第11回「モンスターペアレントと思われるのでは」から続く

発達障害グレーゾーンのK君が6年生になったのは、新型コロナウイルスの国内感染が始まって2年目。ウィズコロナという言葉とともに、学校行事も形を変えて戻ってきた年でした。前年は中止になった運動会も5月末、規模を縮小して行われ、K君は全力で取り組み、楽しみました。しかしその後、「6年間で最もつらい日々」が始まります。

きっかけは、K君が学校に馴染めなくなったことでした。先生たちは何かにつけ「最高学年として」「最高学年なのだから」と話し、自分で考えて行動するよう求めます。先を読んで行動することが苦手なK君には、どうすればいいか分かりませんでした。

教室の雰囲気も変わりました。反抗期に入ったクラスメートたちは、先生をからかったり、ふざけて友達が嫌がることをしたり。友達からその「からかい」や「ふざけ」を一緒にやるよう言わることもありました。K君は「学校に行っても楽しくない。学校のことを考えるのも嫌」と、家に帰ってからゲームばかりするようになりました。

担任に謝ってばかり

「登校班の班長なんだから、ちゃんと行かないと他の子に迷惑がかかるでしょ」「いつも通り起きてるんだから、準備して行けばいいのに」と怒るお母さんに対し、K君は「行かない」の一点張り。6月に入って、二人は朝からこんなけんかを繰り返すようになりました。

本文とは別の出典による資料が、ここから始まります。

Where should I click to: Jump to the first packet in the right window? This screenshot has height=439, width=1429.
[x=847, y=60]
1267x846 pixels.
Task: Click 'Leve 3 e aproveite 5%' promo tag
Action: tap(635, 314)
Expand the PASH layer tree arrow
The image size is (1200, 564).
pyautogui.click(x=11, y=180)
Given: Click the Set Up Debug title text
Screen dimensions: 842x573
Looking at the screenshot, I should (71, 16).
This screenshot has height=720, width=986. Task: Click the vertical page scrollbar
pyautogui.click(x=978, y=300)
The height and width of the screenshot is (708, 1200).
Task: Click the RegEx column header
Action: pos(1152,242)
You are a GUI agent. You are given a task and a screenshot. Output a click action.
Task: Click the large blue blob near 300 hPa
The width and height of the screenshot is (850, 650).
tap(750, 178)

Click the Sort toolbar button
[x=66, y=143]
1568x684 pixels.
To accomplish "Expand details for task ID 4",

お母さんは、運動会でとても頑張っていた息子を誇らしく見ていただけに「こんなに元気なのに、なぜ学校に行かないのか」という戸惑いと、「このまま行かなくなったらどうしよう」という不安でいっぱいでした。

さらにお母さんを苦しめたのが、その後の学校とのやりとりでした。「今日も学校をお休みします。ご迷惑をおかけします」と電話をし、夕方になると今度は担任から「どうですか」とかかってきました。毎日そんなに変わりもなければ、本人の体調が悪いわけでもない。担任の「どうですか」は「なぜ来ないんですか」と責められているように感じました。